Toda la historia de Andalucía, que en días como éstos de cada febrero agitan los falsos demiurgos para reconstruir el rastro de la estela de un pueblo, se resume en la presencia sigilosa del olivar como símbolo y escenario de una supervivencia. Por entre las filas oscuras que pintan la sierra con reflejos vegetales de plata ha discurrido un sendero de invasiones y luchas, de colonizaciones y asentamientos, de agitaciones sociales y de intensos chispazos convulsos que incendiaban de cuando en cuando el horizonte del conformismo. Pegando el oído a los terrones podría sentirse el eco telúrico de las voces dormidas durante milenios bajo el compás retorcido de esas ramas añosas: el seco latín de los romanos, el musical árabe hispanizado de los musulmanes, el castellano recio de la conquista, la prosodia sinuosa y coronal del andaluz y hasta el francés de las tropas napoleónicas que tras modernizar el mundo recibieron junto a los olivares de Jaén la derrota liminar que señaló el comienzo de su declive. Hoy, en un rizo caprichoso del destino, al final de una larga asíntota de encuentros, desencuentros y mestizajes, en el verdeo se escucha de nuevo el árabe de los inmigrantes que han vuelto como jornaleros del árbol del Corán a la tierra sobre la que sus ancestros califales alumbraron con el «az-zayt» el fulgor de un imperio.

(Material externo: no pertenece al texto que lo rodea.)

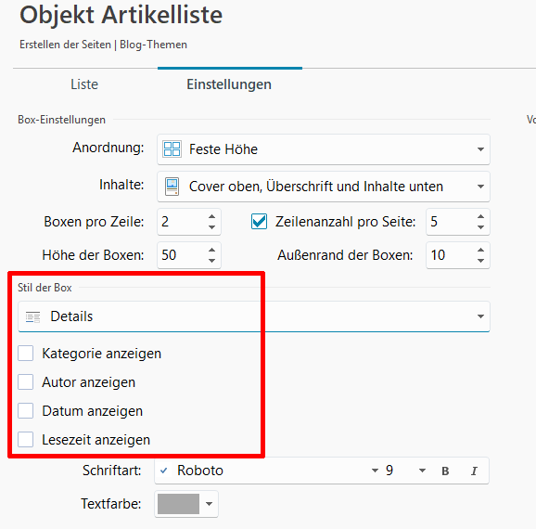Uncheck the Zeilenanzahl pro Seite checkbox

(259, 222)
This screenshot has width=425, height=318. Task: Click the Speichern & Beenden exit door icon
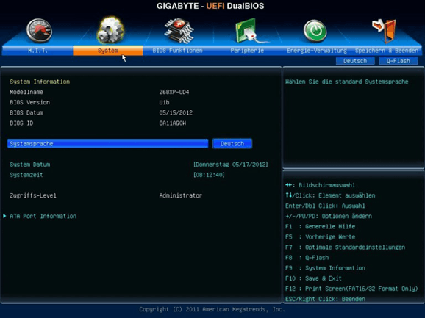[385, 31]
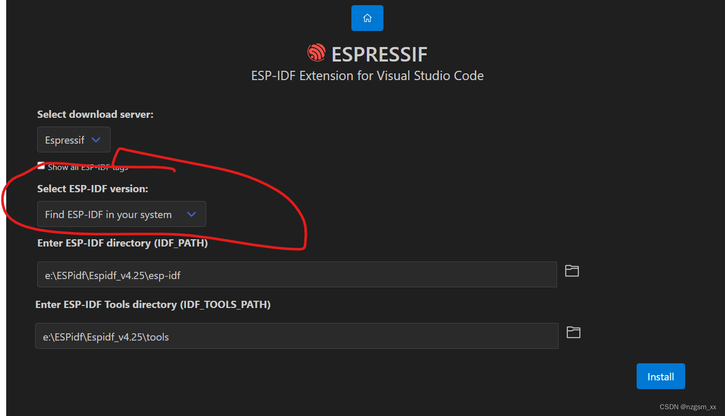Click the red Espressif brand mark
This screenshot has width=725, height=416.
(x=316, y=53)
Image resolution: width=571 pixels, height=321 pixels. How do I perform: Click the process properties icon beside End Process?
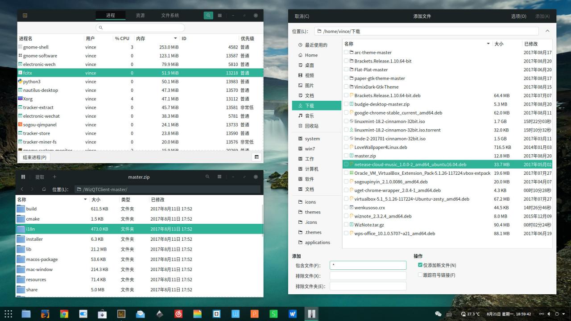pos(257,157)
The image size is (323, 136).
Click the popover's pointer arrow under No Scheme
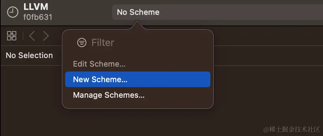point(137,25)
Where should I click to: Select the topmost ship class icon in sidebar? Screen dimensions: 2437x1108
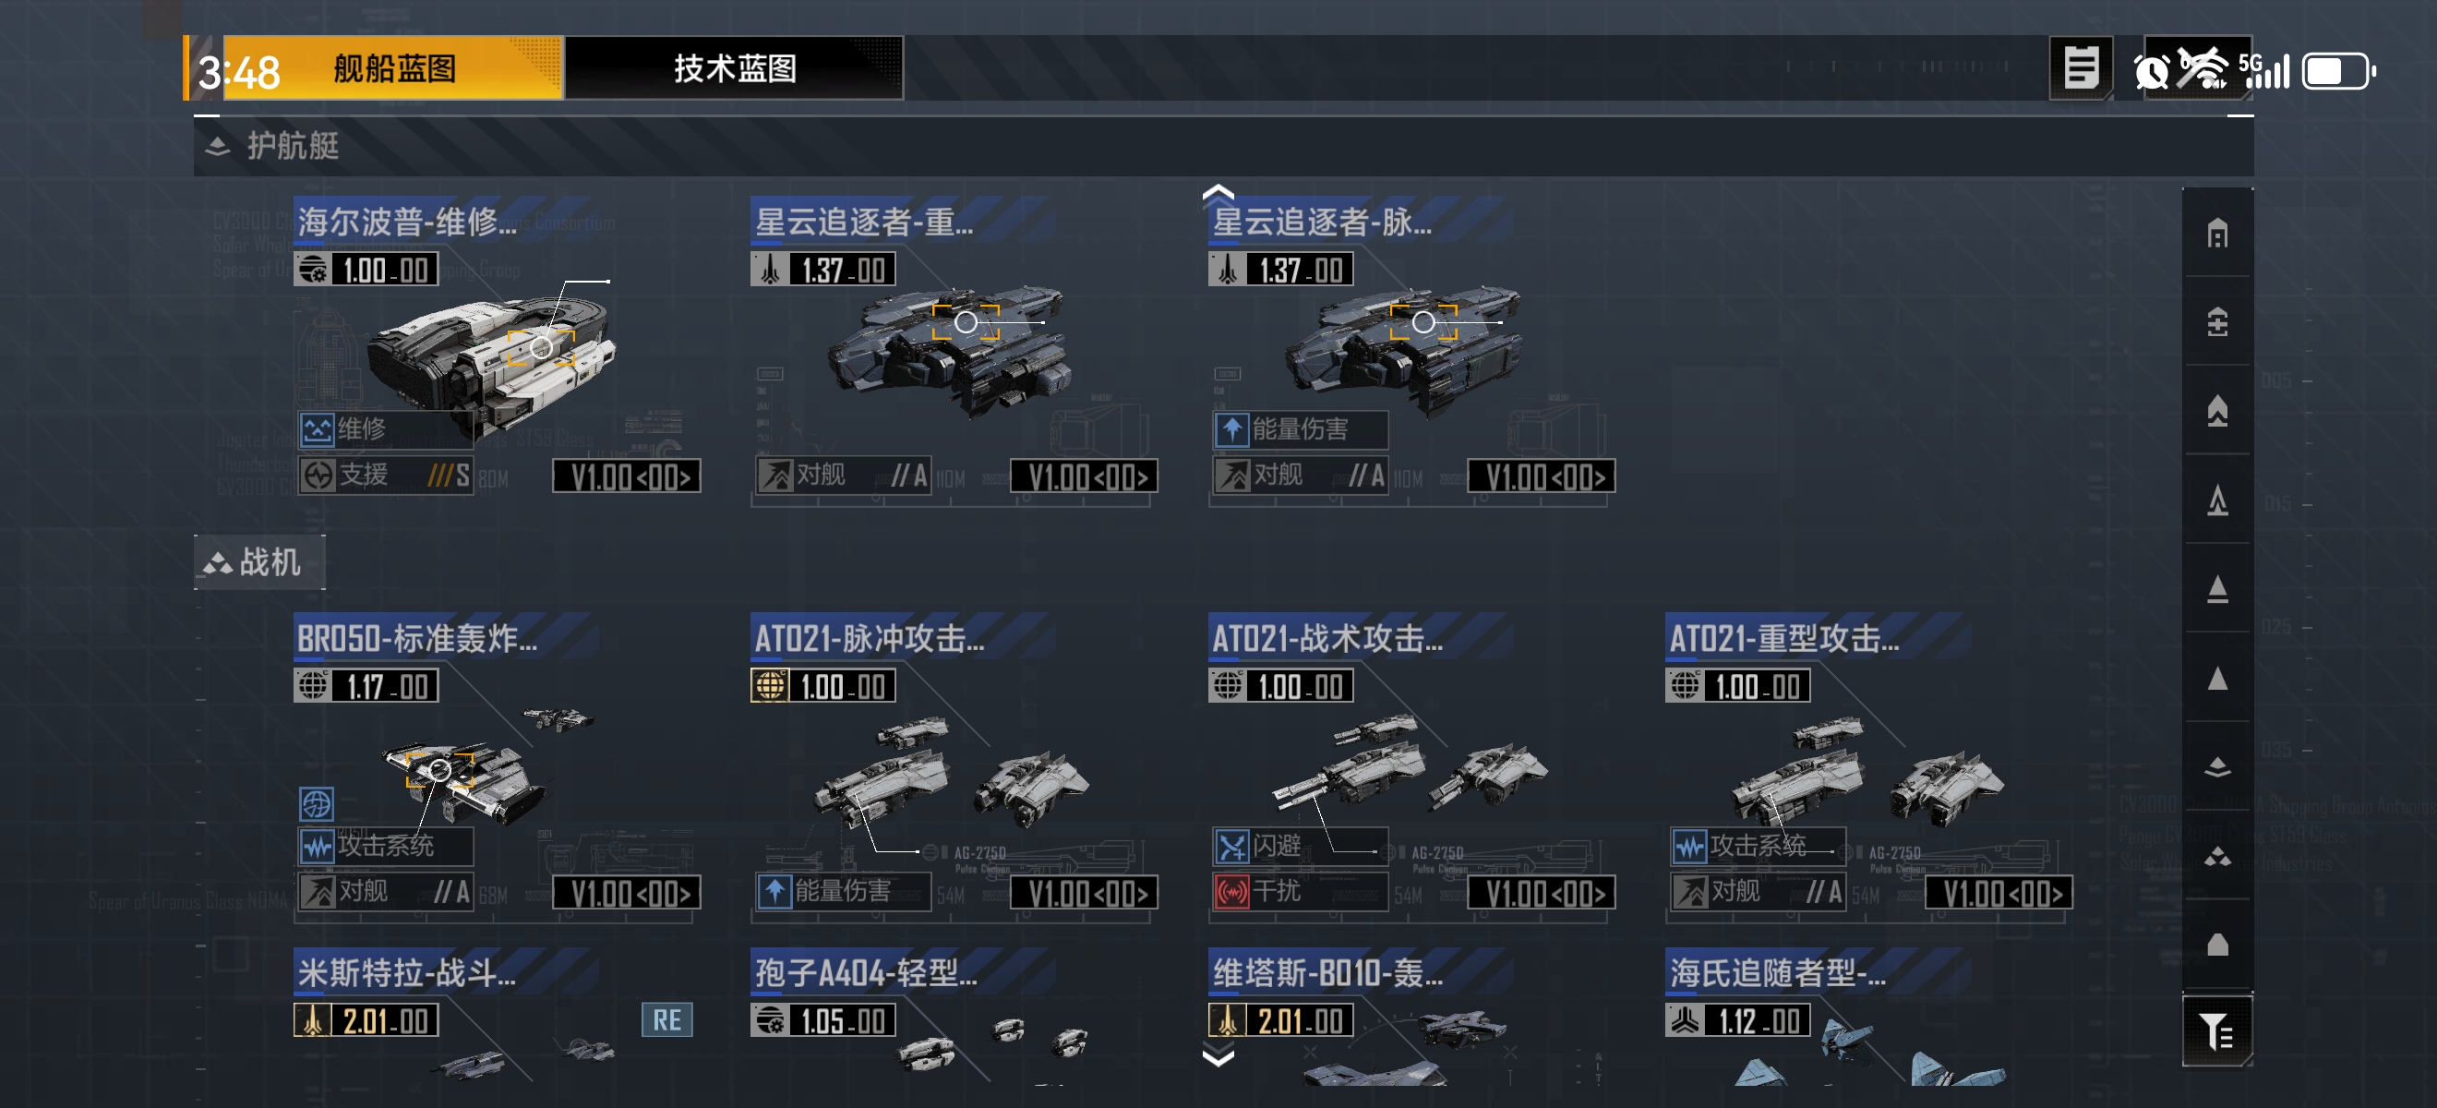2217,233
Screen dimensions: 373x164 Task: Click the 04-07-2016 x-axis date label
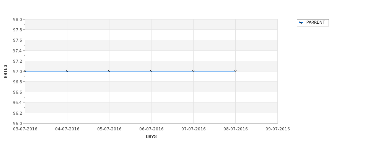(67, 129)
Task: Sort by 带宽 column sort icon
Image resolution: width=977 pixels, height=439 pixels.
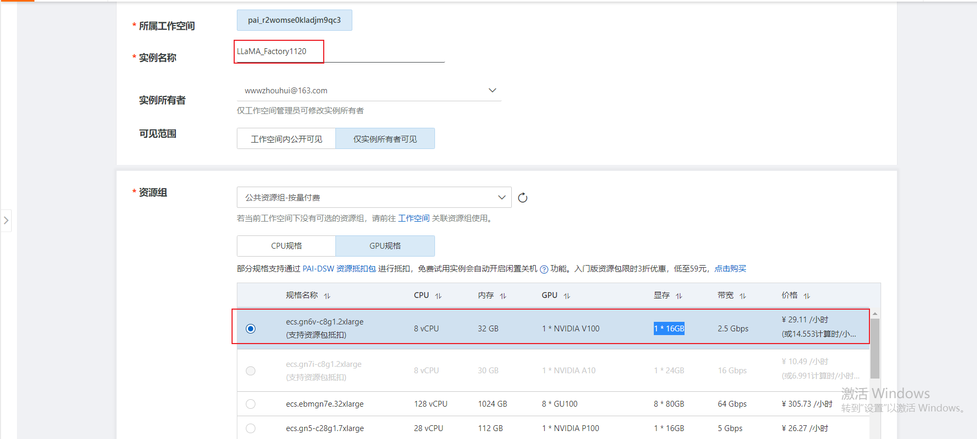Action: pos(743,296)
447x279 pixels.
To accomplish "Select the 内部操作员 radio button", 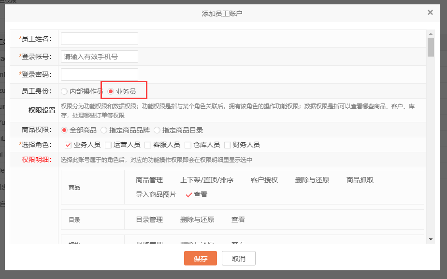I will coord(64,91).
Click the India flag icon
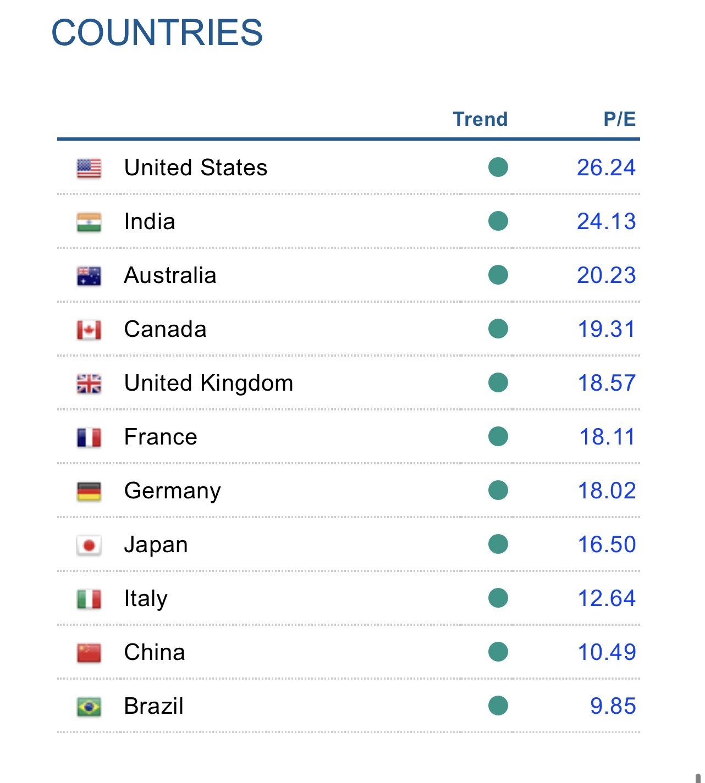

Eso es lo que los andaluces somos, al fin: la cosecha de un azar incierto recogida por manos sucesivas, el simple atrezzo de un paisaje infinito, la memoria borrosa de un tránsito recortada en la bruma de una tierra abonada de derrotas y surcada por las cicatrices del tiempo. Y al final, cuando de los himnos y de las palabras y de las banderas no quede más que un recuerdo ceniciento, cuando los discursos solemnes y las proclamas huecas no sean sino la leve psicofonía del paisaje, cuando la Historia se sacuda el polvo de nuestra impronta, cuando todas nuestras rutinas, nuestras codicias, nuestras imposturas, nuestras vanidades y nuestras utopías queden arrumbadas en el pardo rastrojal de los fracasos, esa piel terrosa salpicada de olivos y encinares seguirá cada tarde acariciada como hoy por la luz tibia y la última brisa fresca del invierno. Eso es lo que al cabo de todo permanecerá más allá de la desmemoria y del abandono: el leve cimbreo de las hojas, acaso el eco lejano de una esquila o el ladrido de un perro en el horizonte sobre el que alguna vez nos creímos capaces de ser eternos.